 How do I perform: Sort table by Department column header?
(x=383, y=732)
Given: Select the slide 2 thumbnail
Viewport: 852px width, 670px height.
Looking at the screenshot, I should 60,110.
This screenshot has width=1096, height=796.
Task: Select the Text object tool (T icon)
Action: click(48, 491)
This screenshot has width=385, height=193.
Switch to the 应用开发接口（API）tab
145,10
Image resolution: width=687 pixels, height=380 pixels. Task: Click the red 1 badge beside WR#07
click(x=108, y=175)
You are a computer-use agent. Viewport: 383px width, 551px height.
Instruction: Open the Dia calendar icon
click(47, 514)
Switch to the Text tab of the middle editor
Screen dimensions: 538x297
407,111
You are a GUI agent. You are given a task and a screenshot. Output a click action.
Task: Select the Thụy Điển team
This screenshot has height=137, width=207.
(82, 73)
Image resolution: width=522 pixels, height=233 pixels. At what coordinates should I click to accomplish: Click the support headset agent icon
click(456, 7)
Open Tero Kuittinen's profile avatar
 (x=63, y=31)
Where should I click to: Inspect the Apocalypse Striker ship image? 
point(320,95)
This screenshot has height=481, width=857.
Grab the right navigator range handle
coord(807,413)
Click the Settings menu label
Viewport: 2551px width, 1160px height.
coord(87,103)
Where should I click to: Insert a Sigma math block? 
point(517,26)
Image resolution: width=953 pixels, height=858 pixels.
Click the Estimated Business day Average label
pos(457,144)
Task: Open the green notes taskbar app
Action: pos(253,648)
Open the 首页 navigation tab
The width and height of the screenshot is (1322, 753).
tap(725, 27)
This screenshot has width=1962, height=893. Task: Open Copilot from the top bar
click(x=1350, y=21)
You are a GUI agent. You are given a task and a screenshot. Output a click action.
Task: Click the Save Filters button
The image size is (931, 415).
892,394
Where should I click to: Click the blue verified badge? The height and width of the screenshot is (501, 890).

____________

Please edit the items, changing "Where should I click to" to "Which spot should I click to" and leaving everything else unchanged.

 How do I perform: Sort table by Department column header?
(x=383, y=732)
Given: Select the slide 2 thumbnail
Viewport: 852px width, 670px height.
Looking at the screenshot, I should 60,110.
This screenshot has width=1096, height=796.
Task: Select the Text object tool (T icon)
Action: click(48, 491)
This screenshot has width=385, height=193.
Switch to the 应用开发接口（API）tab
145,10
Image resolution: width=687 pixels, height=380 pixels. Task: Click the red 1 badge beside WR#07
click(x=108, y=175)
You are a computer-use agent. Viewport: 383px width, 551px height.
Instruction: Open the Dia calendar icon
click(47, 514)
Switch to the Text tab of the middle editor
Screen dimensions: 538x297
407,111
You are a GUI agent. You are given a task and a screenshot. Output a click action.
Task: Select the Thụy Điển team
This screenshot has height=137, width=207.
(82, 73)
Image resolution: width=522 pixels, height=233 pixels. At what coordinates should I click to accomplish: Click the support headset agent icon
click(456, 7)
Open Tero Kuittinen's profile avatar
 (x=63, y=31)
Which spot should I click to: Inspect the Apocalypse Striker ship image? 
point(320,95)
This screenshot has height=481, width=857.
Grab the right navigator range handle
coord(807,413)
Click the Settings menu label
Viewport: 2551px width, 1160px height.
coord(87,103)
Which spot should I click to: Insert a Sigma math block? 
point(517,26)
Image resolution: width=953 pixels, height=858 pixels.
Click the Estimated Business day Average label
pos(457,144)
Task: Open the green notes taskbar app
Action: pos(253,648)
Open the 首页 navigation tab
The width and height of the screenshot is (1322, 753).
tap(725, 27)
This screenshot has width=1962, height=893. Task: Open Copilot from the top bar
click(x=1350, y=21)
You are a GUI agent. You are given a task and a screenshot. Output a click action.
Task: Click the Save Filters button
The image size is (931, 415).
892,394
Which spot should I click to: Click the blue verified badge? The height and width of the screenshot is (501, 890).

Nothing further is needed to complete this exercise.